**WHAT IS EXPECTED:**
Once the line containing "This screenshot has height=1456, width=2569." is found in the records below, return it and each following line exactly, up to and including the line containing "You are a computer-use agent. The image", and nothing else.

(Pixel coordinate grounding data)
□ □ □ □

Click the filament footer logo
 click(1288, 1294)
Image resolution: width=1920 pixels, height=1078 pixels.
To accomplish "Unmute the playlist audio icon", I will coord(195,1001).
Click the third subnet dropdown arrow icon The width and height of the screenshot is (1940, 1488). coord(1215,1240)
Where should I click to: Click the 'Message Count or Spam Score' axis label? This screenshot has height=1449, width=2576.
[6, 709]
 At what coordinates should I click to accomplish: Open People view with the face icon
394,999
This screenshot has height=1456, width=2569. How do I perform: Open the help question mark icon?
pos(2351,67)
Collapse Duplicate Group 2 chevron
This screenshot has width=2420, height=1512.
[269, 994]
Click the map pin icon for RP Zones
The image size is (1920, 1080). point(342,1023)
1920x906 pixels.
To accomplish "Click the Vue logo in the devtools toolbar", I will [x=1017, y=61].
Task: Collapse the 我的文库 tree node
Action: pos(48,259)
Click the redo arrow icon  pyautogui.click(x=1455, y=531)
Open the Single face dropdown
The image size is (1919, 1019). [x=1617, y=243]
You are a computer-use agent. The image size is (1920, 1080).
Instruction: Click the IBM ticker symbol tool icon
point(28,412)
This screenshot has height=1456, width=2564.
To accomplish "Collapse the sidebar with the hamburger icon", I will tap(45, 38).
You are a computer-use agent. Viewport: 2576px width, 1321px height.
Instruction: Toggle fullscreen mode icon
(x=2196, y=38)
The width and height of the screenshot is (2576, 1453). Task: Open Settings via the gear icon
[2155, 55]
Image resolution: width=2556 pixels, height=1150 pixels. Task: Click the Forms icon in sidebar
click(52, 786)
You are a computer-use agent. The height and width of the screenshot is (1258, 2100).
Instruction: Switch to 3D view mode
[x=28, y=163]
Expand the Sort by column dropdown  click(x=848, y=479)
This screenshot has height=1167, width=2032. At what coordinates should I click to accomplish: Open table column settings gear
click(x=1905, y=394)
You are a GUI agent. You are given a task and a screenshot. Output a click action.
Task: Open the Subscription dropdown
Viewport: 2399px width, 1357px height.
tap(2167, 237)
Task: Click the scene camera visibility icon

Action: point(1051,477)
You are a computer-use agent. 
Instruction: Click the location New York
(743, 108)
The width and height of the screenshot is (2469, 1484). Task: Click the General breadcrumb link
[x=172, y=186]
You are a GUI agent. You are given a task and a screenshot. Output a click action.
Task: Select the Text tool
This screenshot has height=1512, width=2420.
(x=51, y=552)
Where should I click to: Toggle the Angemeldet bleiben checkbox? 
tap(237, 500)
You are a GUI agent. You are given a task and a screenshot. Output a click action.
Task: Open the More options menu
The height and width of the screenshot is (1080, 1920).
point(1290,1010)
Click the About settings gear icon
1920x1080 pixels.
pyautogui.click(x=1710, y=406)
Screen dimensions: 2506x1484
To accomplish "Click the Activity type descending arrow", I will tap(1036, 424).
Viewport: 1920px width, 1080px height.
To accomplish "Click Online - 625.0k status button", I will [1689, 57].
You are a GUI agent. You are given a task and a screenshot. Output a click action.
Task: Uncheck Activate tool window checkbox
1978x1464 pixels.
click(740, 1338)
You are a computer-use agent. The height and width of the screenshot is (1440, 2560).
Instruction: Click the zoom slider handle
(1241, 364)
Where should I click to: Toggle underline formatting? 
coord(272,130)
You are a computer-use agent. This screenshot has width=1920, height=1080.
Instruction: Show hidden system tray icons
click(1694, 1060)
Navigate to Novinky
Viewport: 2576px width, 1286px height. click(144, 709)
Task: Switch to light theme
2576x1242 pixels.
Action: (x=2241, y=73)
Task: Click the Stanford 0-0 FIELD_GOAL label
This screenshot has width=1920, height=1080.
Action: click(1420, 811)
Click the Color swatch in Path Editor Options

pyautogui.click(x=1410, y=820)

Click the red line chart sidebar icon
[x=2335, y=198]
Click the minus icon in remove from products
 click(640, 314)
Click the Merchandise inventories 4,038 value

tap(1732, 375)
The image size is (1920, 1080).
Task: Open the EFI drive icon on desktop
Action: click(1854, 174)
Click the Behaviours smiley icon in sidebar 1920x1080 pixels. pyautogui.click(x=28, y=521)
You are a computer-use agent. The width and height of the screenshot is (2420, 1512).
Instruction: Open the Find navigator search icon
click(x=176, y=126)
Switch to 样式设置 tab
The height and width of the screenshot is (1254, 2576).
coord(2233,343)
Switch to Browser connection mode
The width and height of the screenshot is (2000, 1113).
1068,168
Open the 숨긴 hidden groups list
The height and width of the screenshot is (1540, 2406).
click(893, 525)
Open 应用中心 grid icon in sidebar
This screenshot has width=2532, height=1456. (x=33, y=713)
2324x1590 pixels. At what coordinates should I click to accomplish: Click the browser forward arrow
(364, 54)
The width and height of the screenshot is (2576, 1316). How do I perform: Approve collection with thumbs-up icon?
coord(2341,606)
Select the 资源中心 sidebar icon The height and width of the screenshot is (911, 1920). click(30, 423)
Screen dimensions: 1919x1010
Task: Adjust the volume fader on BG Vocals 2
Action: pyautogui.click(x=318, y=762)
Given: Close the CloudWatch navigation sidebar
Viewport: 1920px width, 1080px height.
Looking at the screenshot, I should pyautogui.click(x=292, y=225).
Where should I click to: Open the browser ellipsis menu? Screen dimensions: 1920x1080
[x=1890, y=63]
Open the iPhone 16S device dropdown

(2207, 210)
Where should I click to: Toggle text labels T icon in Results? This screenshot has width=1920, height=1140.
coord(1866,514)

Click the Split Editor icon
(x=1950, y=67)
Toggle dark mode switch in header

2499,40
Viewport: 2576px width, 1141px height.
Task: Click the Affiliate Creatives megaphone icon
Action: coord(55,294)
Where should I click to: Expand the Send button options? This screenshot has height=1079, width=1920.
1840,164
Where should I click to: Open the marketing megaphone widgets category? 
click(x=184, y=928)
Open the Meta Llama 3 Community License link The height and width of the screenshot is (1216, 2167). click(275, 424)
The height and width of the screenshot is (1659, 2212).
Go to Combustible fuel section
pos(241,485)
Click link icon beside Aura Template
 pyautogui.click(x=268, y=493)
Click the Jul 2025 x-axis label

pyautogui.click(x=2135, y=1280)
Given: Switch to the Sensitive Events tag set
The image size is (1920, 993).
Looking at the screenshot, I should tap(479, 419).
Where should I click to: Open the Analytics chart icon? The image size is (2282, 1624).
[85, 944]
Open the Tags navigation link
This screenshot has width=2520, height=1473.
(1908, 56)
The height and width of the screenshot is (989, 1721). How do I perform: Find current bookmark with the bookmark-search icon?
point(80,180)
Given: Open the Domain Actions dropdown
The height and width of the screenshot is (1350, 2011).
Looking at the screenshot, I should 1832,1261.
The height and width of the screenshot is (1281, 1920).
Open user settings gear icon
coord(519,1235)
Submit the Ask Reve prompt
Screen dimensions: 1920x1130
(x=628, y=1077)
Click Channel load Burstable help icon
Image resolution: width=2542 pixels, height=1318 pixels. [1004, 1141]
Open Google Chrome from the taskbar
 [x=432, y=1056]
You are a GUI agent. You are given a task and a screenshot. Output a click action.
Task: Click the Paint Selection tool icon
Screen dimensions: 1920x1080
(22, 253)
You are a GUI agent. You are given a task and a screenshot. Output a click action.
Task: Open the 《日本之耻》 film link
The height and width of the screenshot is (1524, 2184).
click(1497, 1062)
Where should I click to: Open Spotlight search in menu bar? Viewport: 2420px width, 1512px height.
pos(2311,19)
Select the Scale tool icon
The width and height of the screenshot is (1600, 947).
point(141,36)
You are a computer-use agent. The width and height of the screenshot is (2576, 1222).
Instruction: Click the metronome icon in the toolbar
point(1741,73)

□ □ □ □

**YOUR SOLUTION:**
This screenshot has height=1456, width=2569. How do I perform: Open the help question mark icon?
pos(2351,67)
Collapse Duplicate Group 2 chevron
This screenshot has width=2420, height=1512.
[269, 994]
Click the map pin icon for RP Zones
The image size is (1920, 1080). point(342,1023)
1920x906 pixels.
To accomplish "Click the Vue logo in the devtools toolbar", I will [x=1017, y=61].
Task: Collapse the 我的文库 tree node
Action: pos(48,259)
Click the redo arrow icon  pyautogui.click(x=1455, y=531)
Open the Single face dropdown
The image size is (1919, 1019). [x=1617, y=243]
You are a computer-use agent. The image size is (1920, 1080).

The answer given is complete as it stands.